• [Task instructions]:
1. Which macro names follow an #undef directive in the rs6000 loop-unroll patch email?
2. Continue the rs6000 loop-unroll patch email from the point where it stops.

• [Text provided]:
════════════════════

On Tue, 29 Oct 2019, Jiufu Guo wrote:

> Jiufu Guo <guoji...@linux.ibm.com> writes:
> 
> > Hi,
> >
> > In previous patch r277501, which is changing PARAM_MAX_UNROLL_TIMES
> > and PARAM_MAX_UNROLLED_INSNS values during option overriding, while
> > it would better to use target loop unroll adjust hook. The hook can
> > also help to do further target related hueristic adjust.
> > This patch is adding target loop unroll adjust hook for rs6000 to
> > impliment previous behavior.
> >
> > Bootstrapped and regtested on powerpc64le. Is this ok for trunk?
> >
> > A combined patch is listed at the end of this mail for this and r277501.
> > If you want to review it as a whole, it can be referenced.
> >
> > Jiufu Guo
> > BR
> >
> >
> > gcc/
> > 2019-10-29  Jiufu Guo  <guoji...@linux.ibm.com>         
> >
> >     PR tree-optimization/88760
> >     * config/rs6000/rs6000.c (rs6000_option_override_internal): Remove
> >     changes to PARAM_MAX_UNROLL_TIMES and PARAM_MAX_UNROLLED_INSNS.
> >     (TARGET_LOOP_UNROLL_ADJUST): Add loop unroll adjust hook.
> >     (rs6000_loop_unroll_adjust): New hook for loop unroll adjust. Unrolling
> >     small loop 2 times if funroll-loops enabled implicitly.
> >
> >     
> > gcc.testsuite/
> > 2019-10-29  Jiufu Guo  <guoji...@linux.ibm.com>
> >
> >     PR tree-optimization/88760
> >     * gcc.dg/pr59643.c: Update back to r277550.
> >
> > Index: gcc/config/rs6000/rs6000.c
> > ===================================================================
> > --- gcc/config/rs6000/rs6000.c      (revision 277550)
> > +++ gcc/config/rs6000/rs6000.c      (working copy)
> > @@ -1428,6 +1428,9 @@ static const struct attribute_spec rs6000_attribut
> >  #undef TARGET_VECTORIZE_DESTROY_COST_DATA
> >  #define TARGET_VECTORIZE_DESTROY_COST_DATA rs6000_destroy_cost_data
> >  
> > +#undef TARGET_LOOP_UNROLL_ADJUST
> > +#define TARGET_LOOP_UNROLL_ADJUST rs6000_loop_unroll_adjust
> > +
> >  #undef TARGET_INIT_BUILTINS
> >  #define TARGET_INIT_BUILTINS rs6000_init_builtins
> >  #undef TARGET_BUILTIN_DECL
> > @@ -4540,20 +4543,11 @@ rs6000_option_override_internal (bool global_init_
> >                          global_options.x_param_values,
> >                          global_options_set.x_param_values);
> >  
> > -      /* unroll very small loops 2 time if no -funroll-loops.  */
> > +      /* If funroll-loops is implicitly enabled, do not turn fweb or
> > +    frename-registers on implicitly.  */
> >        if (!global_options_set.x_flag_unroll_loops
> >       && !global_options_set.x_flag_unroll_all_loops)

════════════════════

• [Provided records]:

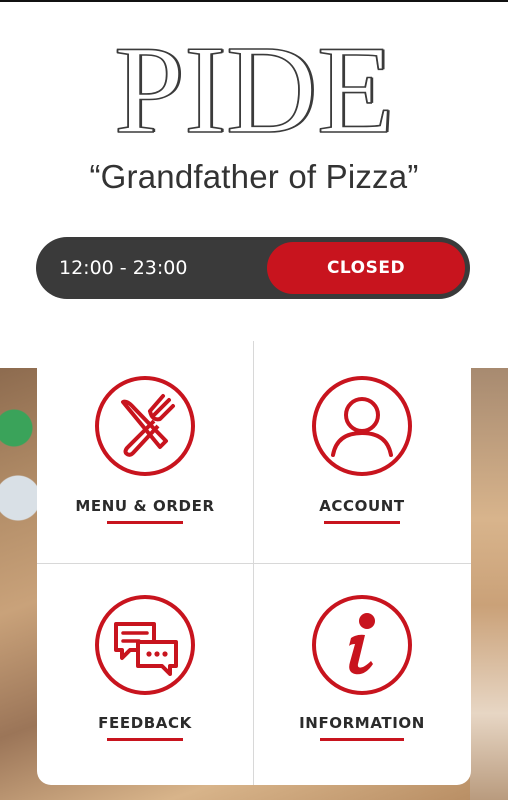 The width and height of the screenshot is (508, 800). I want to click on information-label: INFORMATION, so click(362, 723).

════════════════════

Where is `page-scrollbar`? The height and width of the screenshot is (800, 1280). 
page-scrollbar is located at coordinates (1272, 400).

════════════════════

• [Answers to this exercise]:
1.
TARGET_VECTORIZE_DESTROY_COST_DATA
TARGET_LOOP_UNROLL_ADJUST
TARGET_INIT_BUILTINS
TARGET_BUILTIN_DECL

2.
> >     {
> > -     maybe_set_param_value (PARAM_MAX_UNROLL_TIMES, 2,
> > -                            global_options.x_param_values,
> > -                            global_options_set.x_param_values);
> > -
> > -     maybe_set_param_value (PARAM_MAX_UNROLLED_INSNS, 20,
> > -                            global_options.x_param_values,
> > -                            global_options_set.x_param_values);
> > -
> > -     /* If fweb or frename-registers are not specificed in command-line,
> > -        do not turn them on implicitly.  */
> >       if (!global_options_set.x_flag_web)
> >         global_options.x_flag_web = 0;
> >       if (!global_options_set.x_flag_rename_registers)
> > @@ -5101,6 +5095,29 @@ rs6000_destroy_cost_data (void *data)
> >    free (data);
> >  }
> >  
> > +/* This target hook implementation for TARGET_LOOP_UNROLL_ADJUST calculates
> > +   a new heristic number struct loop *loop should be unrolled.  */
> > +
> > +static unsigned
> > +rs6000_loop_unroll_adjust (unsigned nunroll, struct loop * loop)
> > +{
> > +  /* If funroll-loops was enabled implicitly, like at -O2, we only unroll
> > +     those small loops with small unroll factor.  */
> > +  if (!global_options_set.x_flag_unroll_loops
> > +      && !global_options_set.x_flag_unroll_all_loops)
> Here, still checking global option setting: x_flag_unroll_loops to avoid
> changing the behavior of -funroll-loops which come from command line.
> 
> And then only enhancing the behavior for implicit funroll-loops (by -O2/3
> level).
> 
> We would remove this checking after heuristic refine when it can benefits
> explicitly -funroll-loops.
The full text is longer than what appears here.